NutritionThe Dawn Of A New Era In Cancer Treatment
A new article in Scrip World Pharmaceutical News highlights enormous change in cancer medicine with highly personalised treatments, patient top-up payments in some markets, response-related payments and even refunds when there is no response to a treatment, all driving the future of cancer care worldwide.
The article - written by Karol Sikora, professor of cancer medicine at Imperial College, London - cites an increasingly informed and consumerist society as one of the key drivers in this critical and evolving competitive marketplace.
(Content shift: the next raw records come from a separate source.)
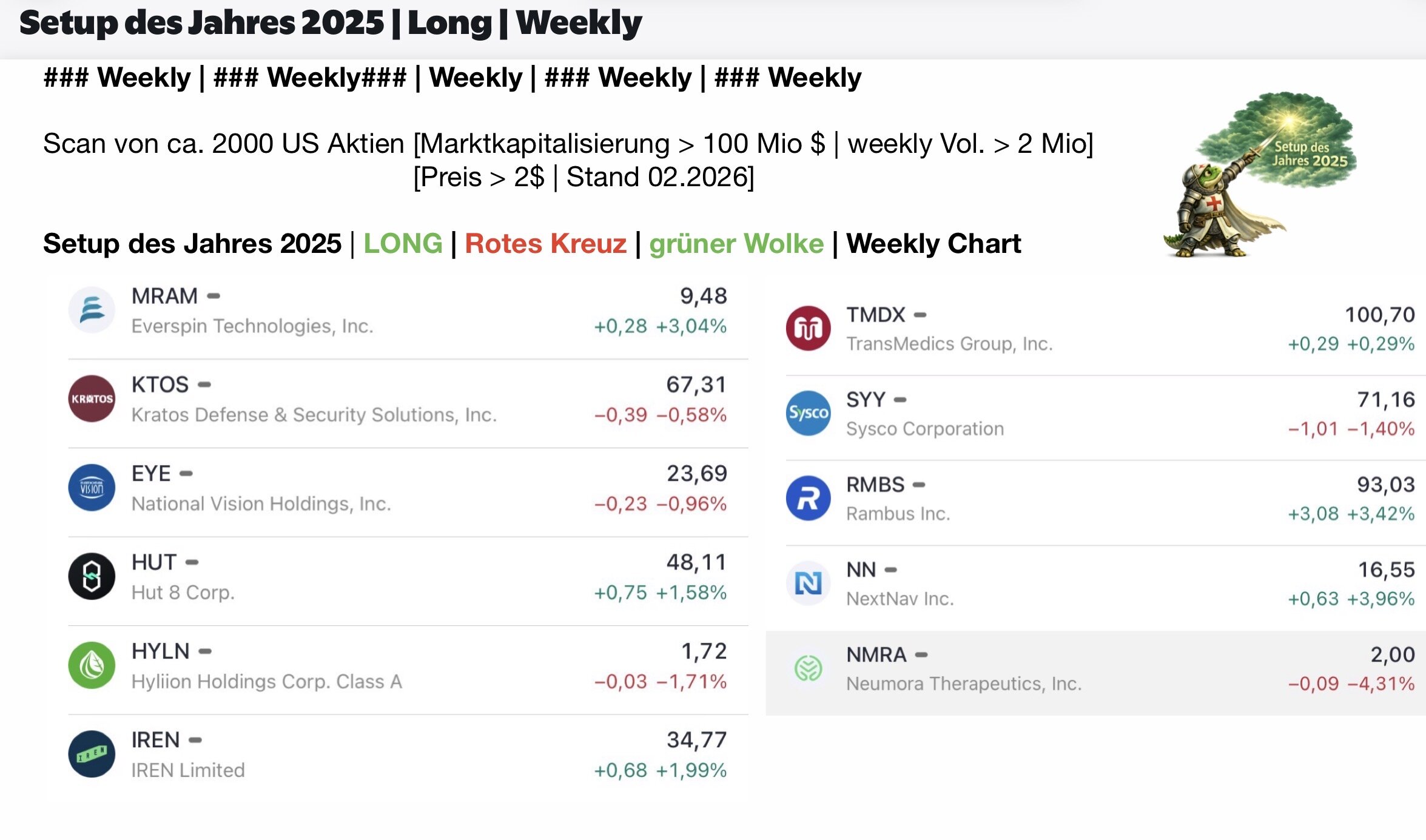Click the red 'Rotes Kreuz' heading text
Screen dimensions: 1426x840
[x=545, y=244]
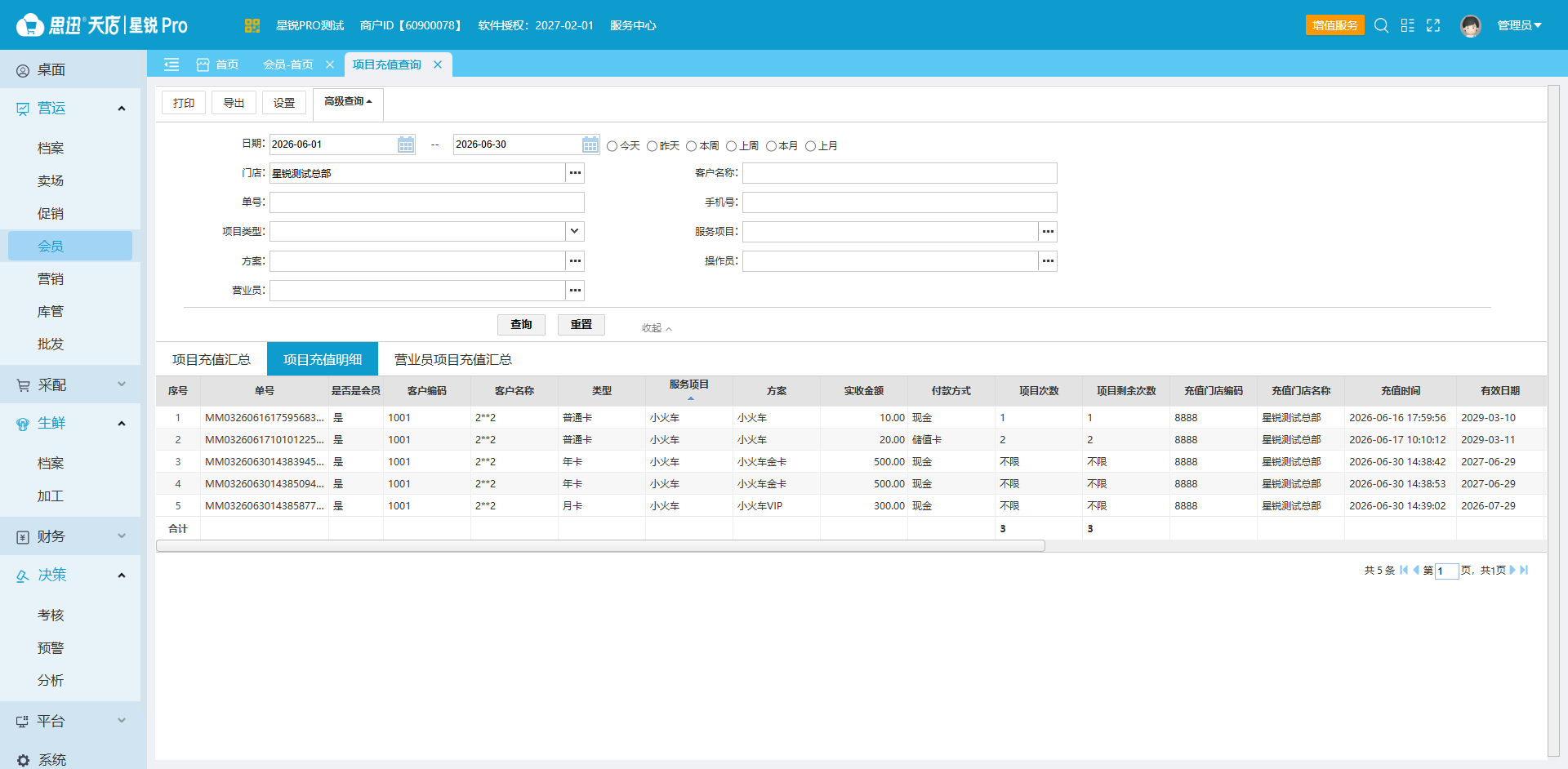
Task: Expand the 采配 sidebar section
Action: pyautogui.click(x=70, y=384)
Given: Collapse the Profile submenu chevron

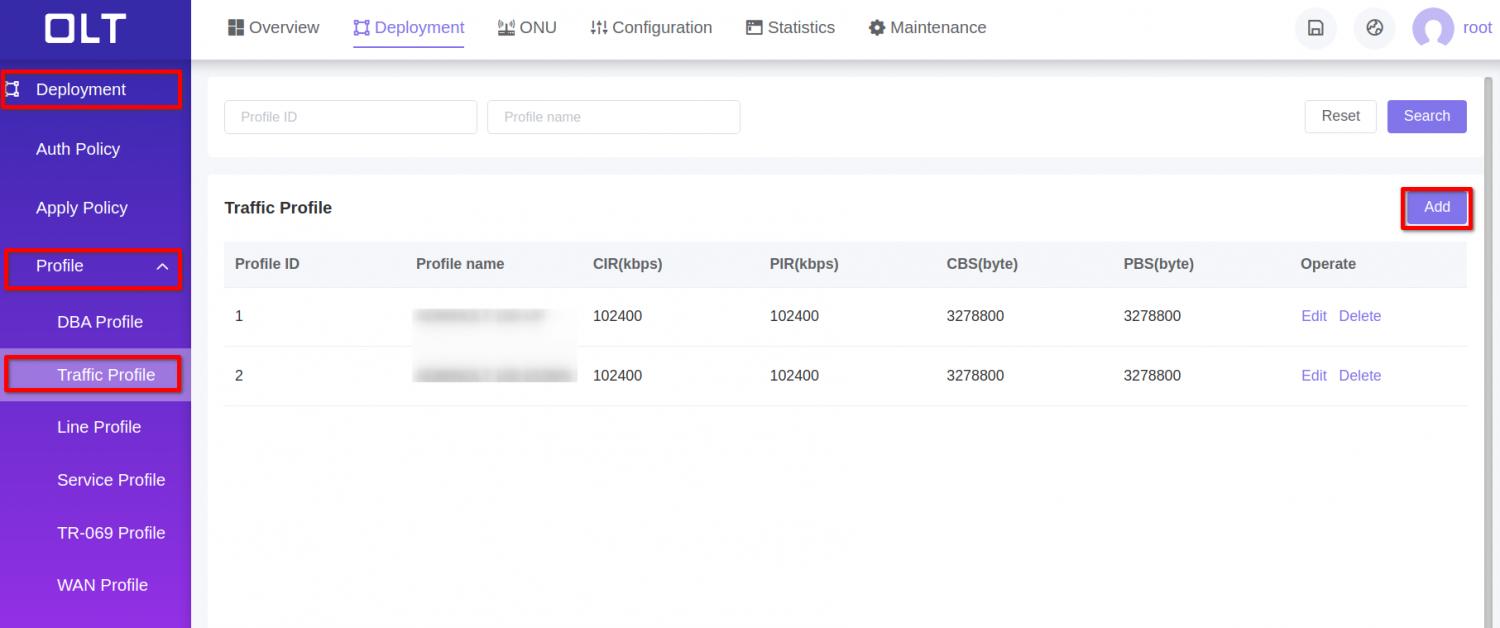Looking at the screenshot, I should coord(162,266).
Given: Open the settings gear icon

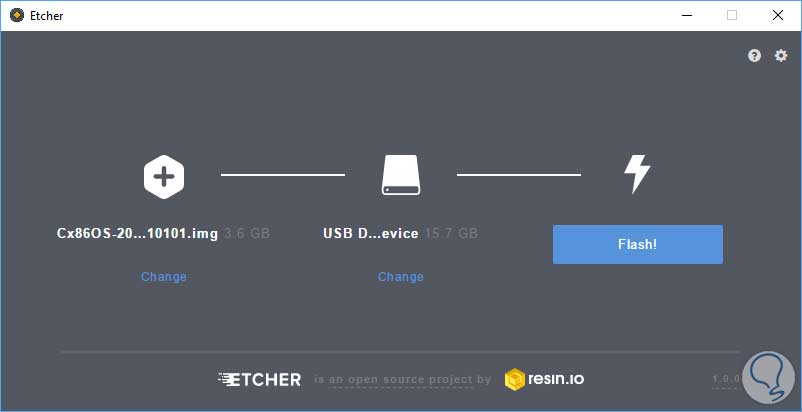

"Denying the existence of innovative drugs is no longer acceptable to democracies where patients can access all the information they require. The internet is a great equaliser," explains Professor Sikora. "Patient knowledge and understanding in terms of what is available has led to the growing use of top-up payments to break access barriers to innovative cancer drugs."
"An ethically-driven top-up system is the only sustainable solution for the current challenge of cancer care and carries the best chance of sustaining a high-quality core service for all," adds Professor Sikora. "It could drive a new, patient-led, competitive marketplace which will create greater efficiency throughout cancer care."
At the same time - as in other therapy areas - cancer treatments will become much more personalised. "The days of marketing cancer drugs like a supermarket commodity are over," continues Professor Sikora. "This is the dawn of a new era of rational cancer drug use, where oncologists avidly seek logical ways to get the right drug to the right patient thanks to a personalised diagnostics programme."
"All of this means that investment now - in diagnostics, new technologies, new delivery systems and, of course, in new drugs - is vital if pharma companies are to avoid financial meltdown and the tragedy of efficacious drugs falling by the wayside because organisations like the National Institute for Health and Clinical Excellence (NICE) turn them down due to lack of companion diagnostics."
"Within 20 years, cancer will be a chronic disease, joining conditions such as diabetes, heart disease and asthma. These conditions impact on the way people live and do not inexorably lead to death. The model of prostate cancer, where many men die with it rather than from it, will be common for most cancers. The greatest progress will be made in understanding the myriad causes of cancer, leading to new prevention strategies for which scientific advances will be able to provide effective risk reduction."